> [THE PROBLEM]
Copy out, word for word, the entries from the line containing "Given: Select the Web2Py icon in sidebar" through the end of the entries, both ends included. Leave the pictures out of your copy.

Collected data entries

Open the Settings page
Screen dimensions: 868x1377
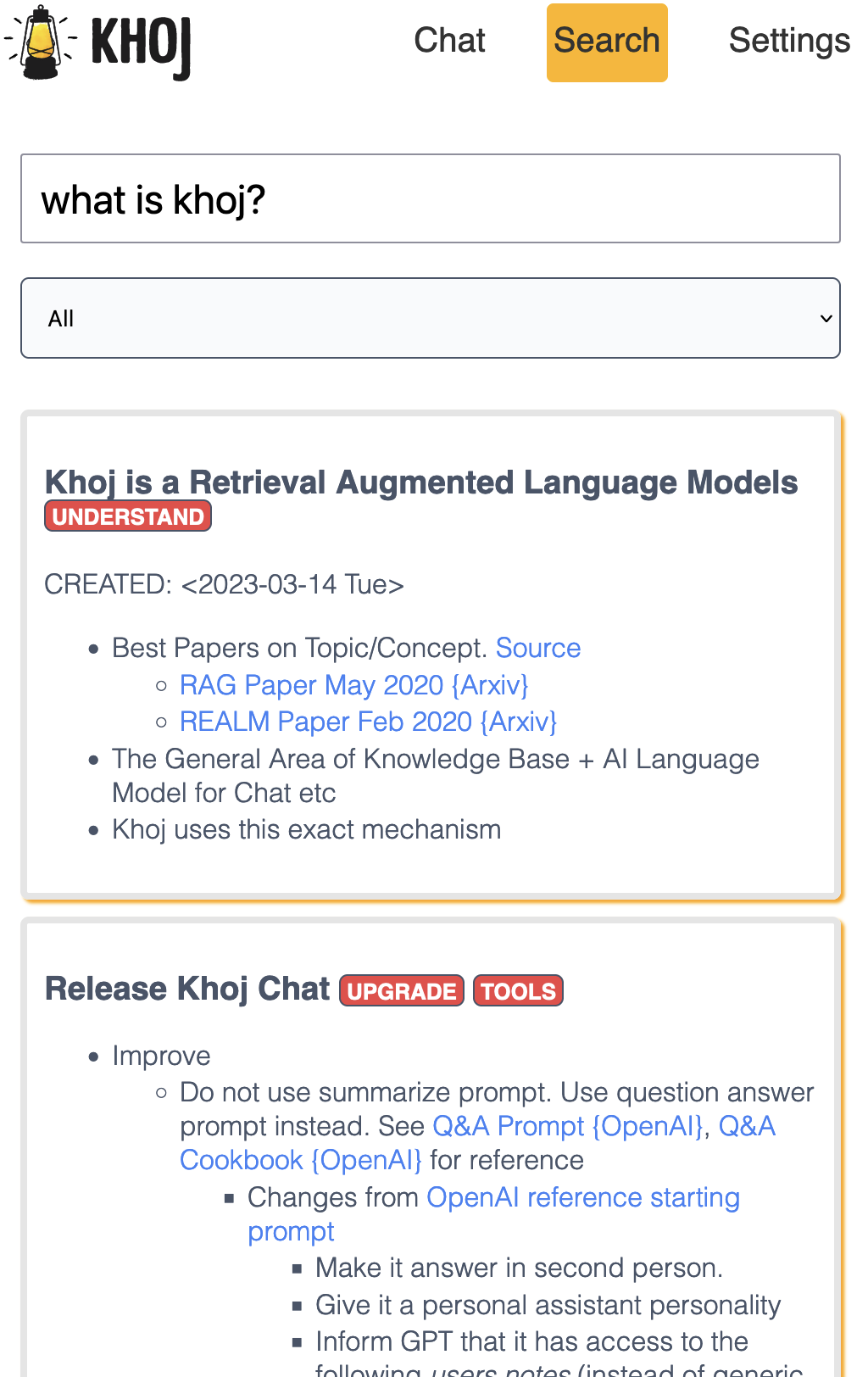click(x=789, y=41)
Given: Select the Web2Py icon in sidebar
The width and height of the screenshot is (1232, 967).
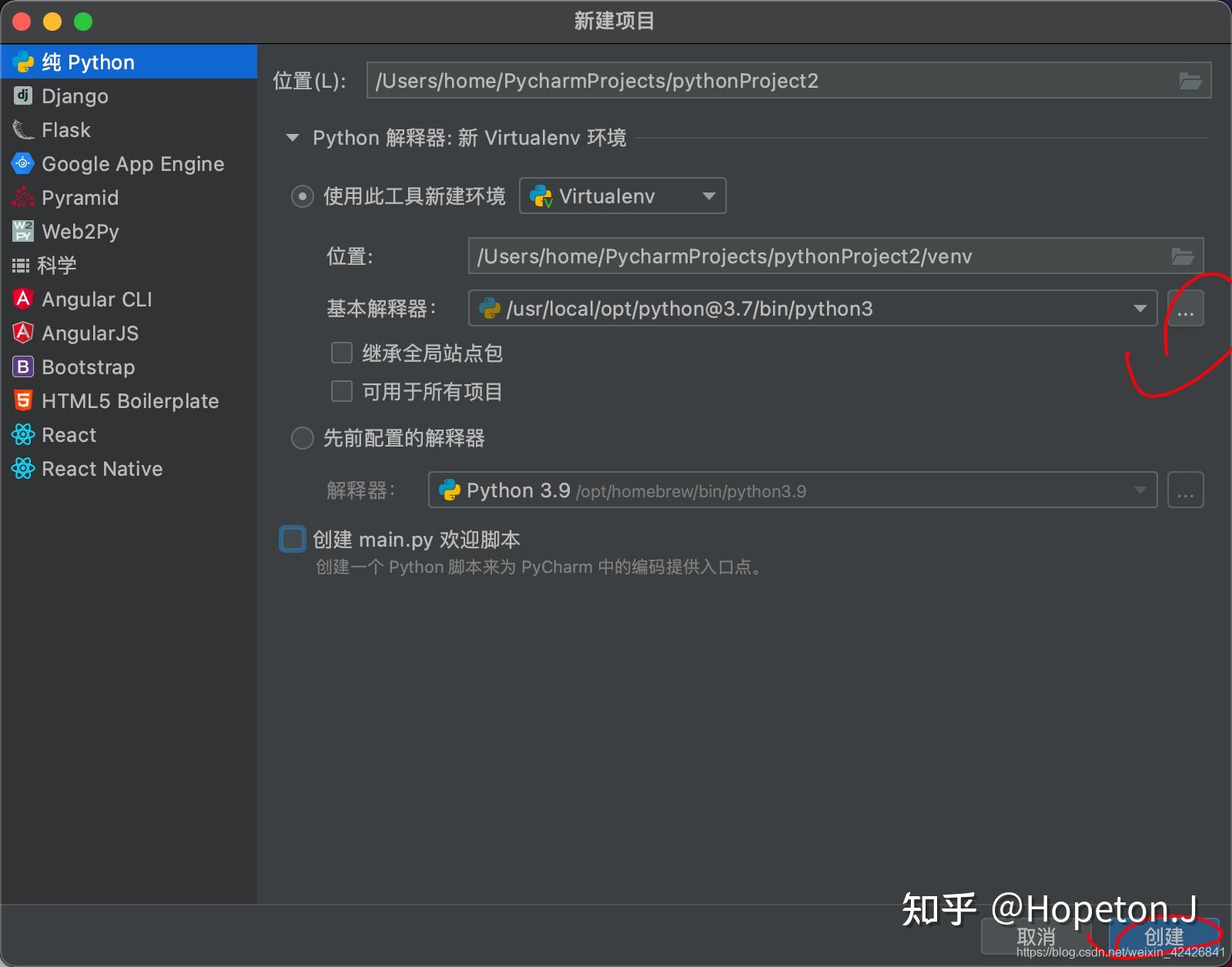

> [THE RESPONSE]
Given: Select the Web2Py icon in sidebar
The width and height of the screenshot is (1232, 967).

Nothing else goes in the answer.